TASK OBJECTIVE:
Reproduce every line of the material below verbatim, from the first line to the last.

-- start SOURCE RECORDS --

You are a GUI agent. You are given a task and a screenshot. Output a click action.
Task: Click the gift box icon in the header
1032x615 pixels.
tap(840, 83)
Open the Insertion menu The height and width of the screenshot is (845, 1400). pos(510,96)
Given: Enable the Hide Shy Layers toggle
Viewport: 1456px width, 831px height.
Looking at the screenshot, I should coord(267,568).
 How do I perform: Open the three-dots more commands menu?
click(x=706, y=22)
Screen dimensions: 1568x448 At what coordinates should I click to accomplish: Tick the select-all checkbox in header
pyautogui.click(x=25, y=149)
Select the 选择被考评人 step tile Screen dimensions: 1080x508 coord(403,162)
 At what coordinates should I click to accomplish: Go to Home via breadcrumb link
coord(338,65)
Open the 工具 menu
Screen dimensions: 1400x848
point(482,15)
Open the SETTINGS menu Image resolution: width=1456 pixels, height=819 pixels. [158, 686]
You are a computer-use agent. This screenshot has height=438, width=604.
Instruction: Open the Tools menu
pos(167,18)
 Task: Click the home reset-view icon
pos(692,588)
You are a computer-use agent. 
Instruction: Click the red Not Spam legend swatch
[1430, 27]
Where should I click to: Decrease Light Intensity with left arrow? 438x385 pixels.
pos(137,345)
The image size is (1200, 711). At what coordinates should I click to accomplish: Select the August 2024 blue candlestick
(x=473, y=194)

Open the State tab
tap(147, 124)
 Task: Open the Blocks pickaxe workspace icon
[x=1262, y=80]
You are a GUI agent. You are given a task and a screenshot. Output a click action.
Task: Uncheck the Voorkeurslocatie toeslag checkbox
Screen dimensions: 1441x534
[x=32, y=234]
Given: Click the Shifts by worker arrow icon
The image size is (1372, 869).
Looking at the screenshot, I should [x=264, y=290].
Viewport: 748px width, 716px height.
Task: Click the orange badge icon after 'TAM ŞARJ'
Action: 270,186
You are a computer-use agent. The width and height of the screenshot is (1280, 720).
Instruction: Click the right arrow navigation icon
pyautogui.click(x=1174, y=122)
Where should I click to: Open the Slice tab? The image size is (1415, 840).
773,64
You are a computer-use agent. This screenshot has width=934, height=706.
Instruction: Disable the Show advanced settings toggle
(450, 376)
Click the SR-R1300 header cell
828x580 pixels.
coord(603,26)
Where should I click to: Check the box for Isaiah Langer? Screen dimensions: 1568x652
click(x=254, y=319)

-- end SOURCE RECORDS --

TASK RESPONSE:
You are a GUI agent. You are given a task and a screenshot. Output a click action.
Task: Click the gift box icon in the header
1032x615 pixels.
tap(840, 83)
Open the Insertion menu The height and width of the screenshot is (845, 1400). pos(510,96)
Given: Enable the Hide Shy Layers toggle
Viewport: 1456px width, 831px height.
Looking at the screenshot, I should coord(267,568).
 How do I perform: Open the three-dots more commands menu?
click(x=706, y=22)
Screen dimensions: 1568x448 At what coordinates should I click to accomplish: Tick the select-all checkbox in header
pyautogui.click(x=25, y=149)
Select the 选择被考评人 step tile Screen dimensions: 1080x508 coord(403,162)
 At what coordinates should I click to accomplish: Go to Home via breadcrumb link
coord(338,65)
Open the 工具 menu
Screen dimensions: 1400x848
point(482,15)
Open the SETTINGS menu Image resolution: width=1456 pixels, height=819 pixels. [158, 686]
You are a computer-use agent. This screenshot has height=438, width=604.
Instruction: Open the Tools menu
pos(167,18)
 Task: Click the home reset-view icon
pos(692,588)
You are a computer-use agent. 
Instruction: Click the red Not Spam legend swatch
[1430, 27]
Where should I click to: Decrease Light Intensity with left arrow? 438x385 pixels.
pos(137,345)
The image size is (1200, 711). At what coordinates should I click to accomplish: Select the August 2024 blue candlestick
(x=473, y=194)

Open the State tab
tap(147, 124)
 Task: Open the Blocks pickaxe workspace icon
[x=1262, y=80]
You are a GUI agent. You are given a task and a screenshot. Output a click action.
Task: Uncheck the Voorkeurslocatie toeslag checkbox
Screen dimensions: 1441x534
[x=32, y=234]
Given: Click the Shifts by worker arrow icon
The image size is (1372, 869).
Looking at the screenshot, I should [x=264, y=290].
Viewport: 748px width, 716px height.
Task: Click the orange badge icon after 'TAM ŞARJ'
Action: 270,186
You are a computer-use agent. The width and height of the screenshot is (1280, 720).
Instruction: Click the right arrow navigation icon
pyautogui.click(x=1174, y=122)
Where should I click to: Open the Slice tab? The image size is (1415, 840).
773,64
You are a computer-use agent. This screenshot has width=934, height=706.
Instruction: Disable the Show advanced settings toggle
(450, 376)
Click the SR-R1300 header cell
828x580 pixels.
coord(603,26)
Where should I click to: Check the box for Isaiah Langer? Screen dimensions: 1568x652
click(x=254, y=319)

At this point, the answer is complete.